#### Task item:
Would you please reproduce all the entries exactly, leaving the pictures out?

#### Records for this task:

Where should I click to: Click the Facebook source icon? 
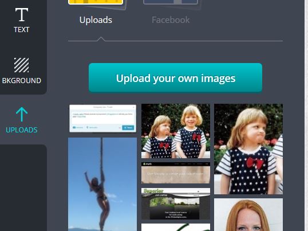click(x=171, y=2)
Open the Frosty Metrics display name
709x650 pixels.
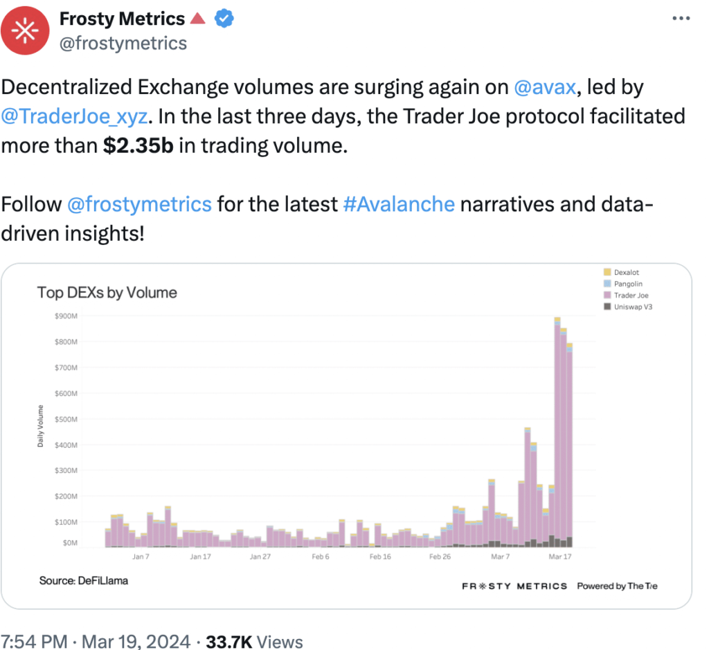(x=122, y=19)
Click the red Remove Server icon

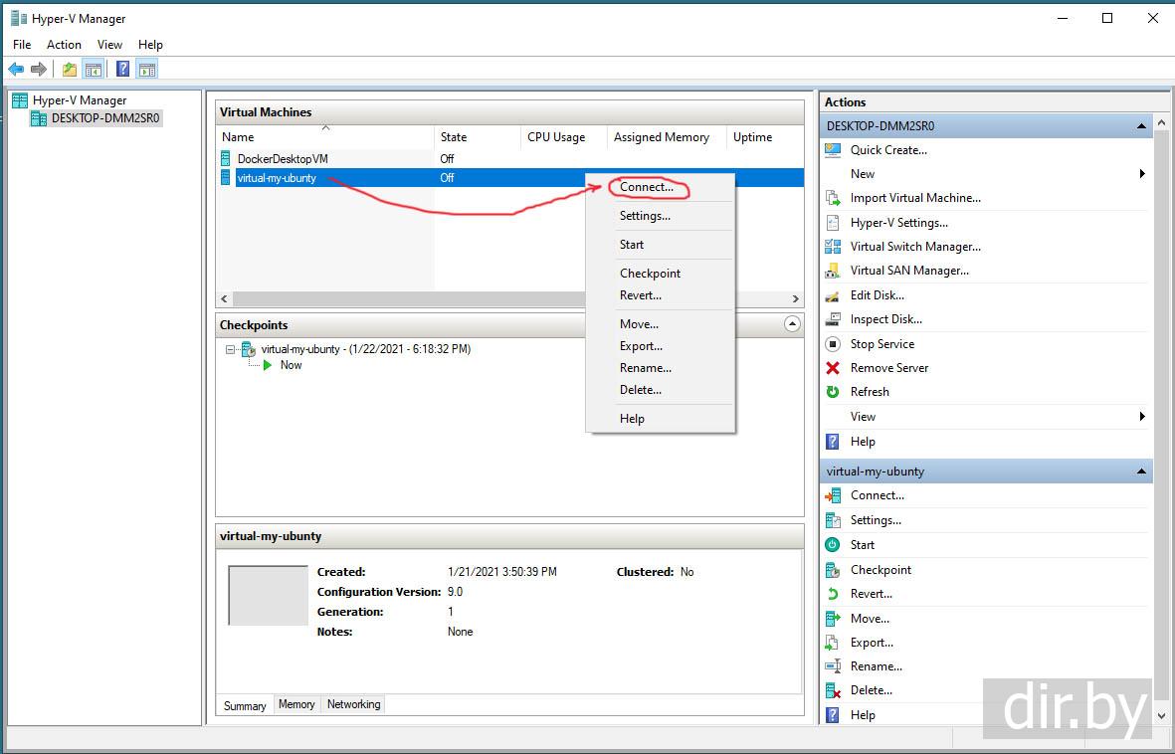[833, 368]
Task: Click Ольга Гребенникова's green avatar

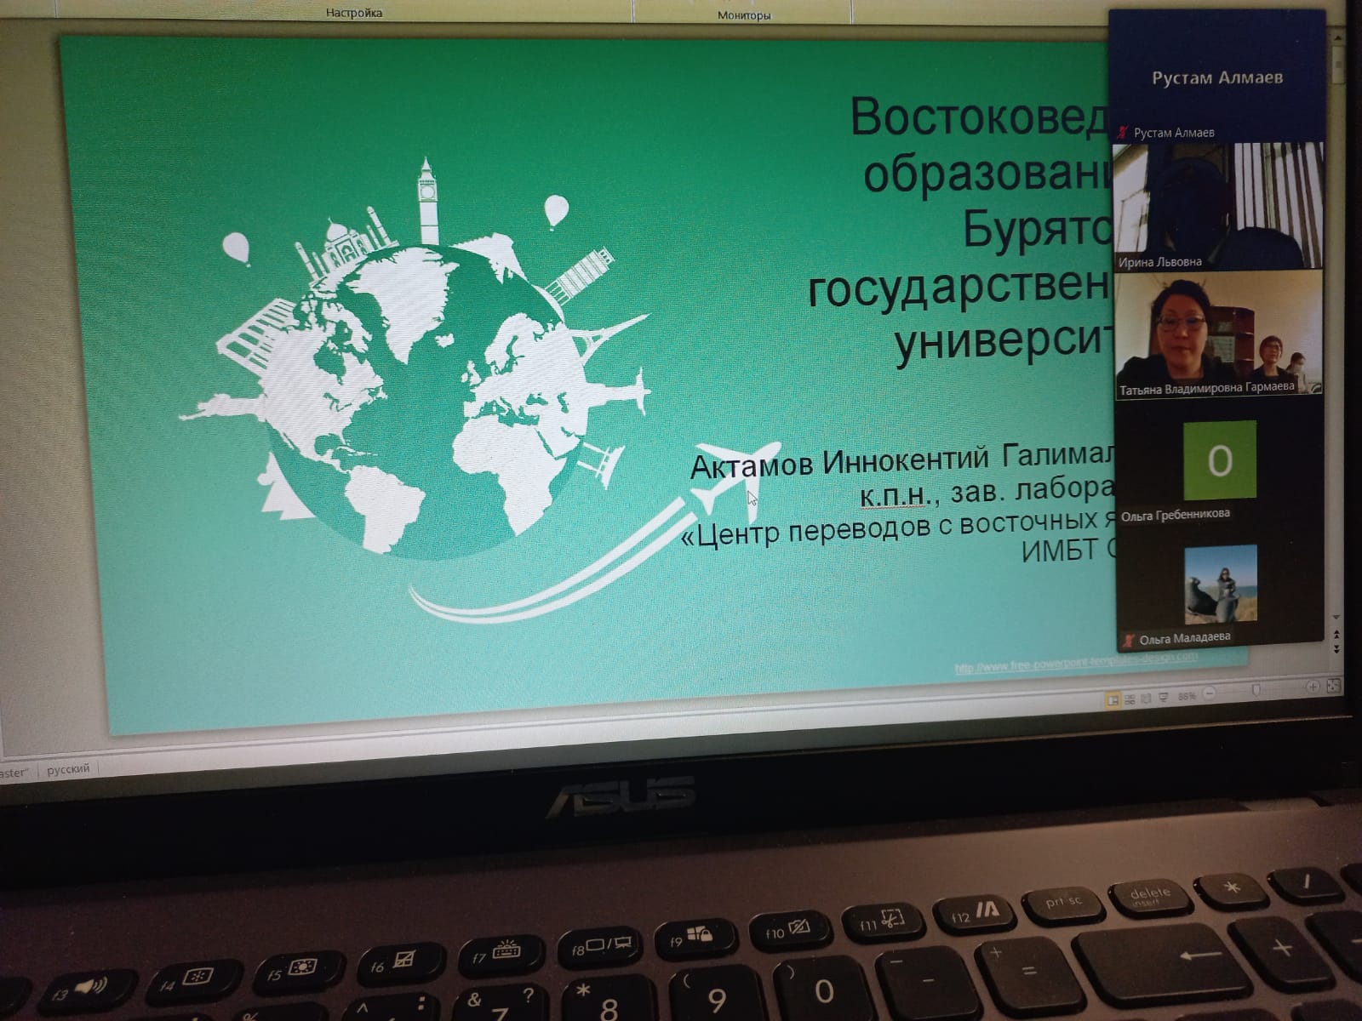Action: (x=1219, y=460)
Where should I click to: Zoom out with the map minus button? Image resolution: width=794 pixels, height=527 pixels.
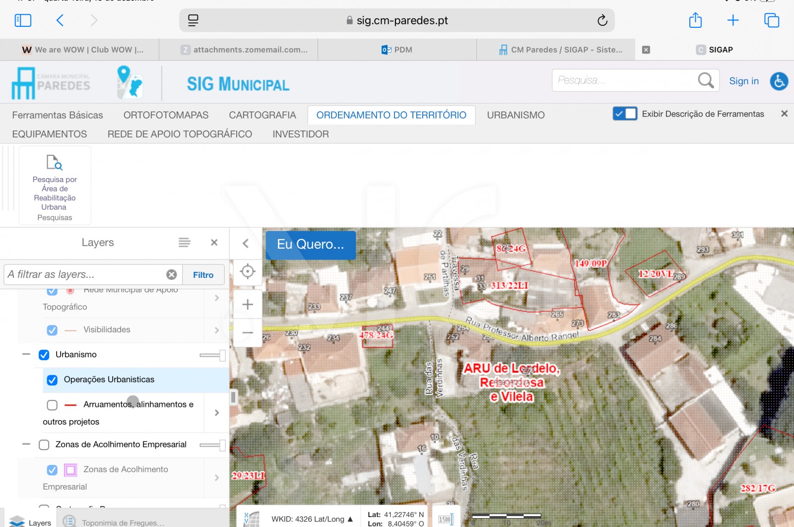coord(247,332)
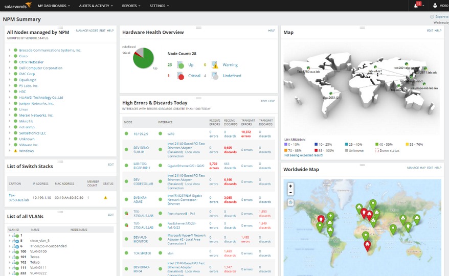Expand the Windows vendor node group

click(x=10, y=151)
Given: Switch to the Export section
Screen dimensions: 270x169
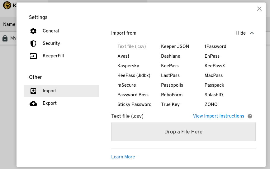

#### Result:
Where should I click to: Click the Facebook source icon? 
click(x=171, y=2)
Open the Frosty Metrics display name
709x650 pixels.
(x=122, y=19)
Click the red Remove Server icon

[833, 368]
Task: Click Ольга Гребенникова's green avatar

Action: (x=1219, y=460)
Where should I click to: Zoom out with the map minus button? Image resolution: width=794 pixels, height=527 pixels.
coord(247,332)
Expand the Windows vendor node group

click(x=10, y=151)
Given: Switch to the Export section
Screen dimensions: 270x169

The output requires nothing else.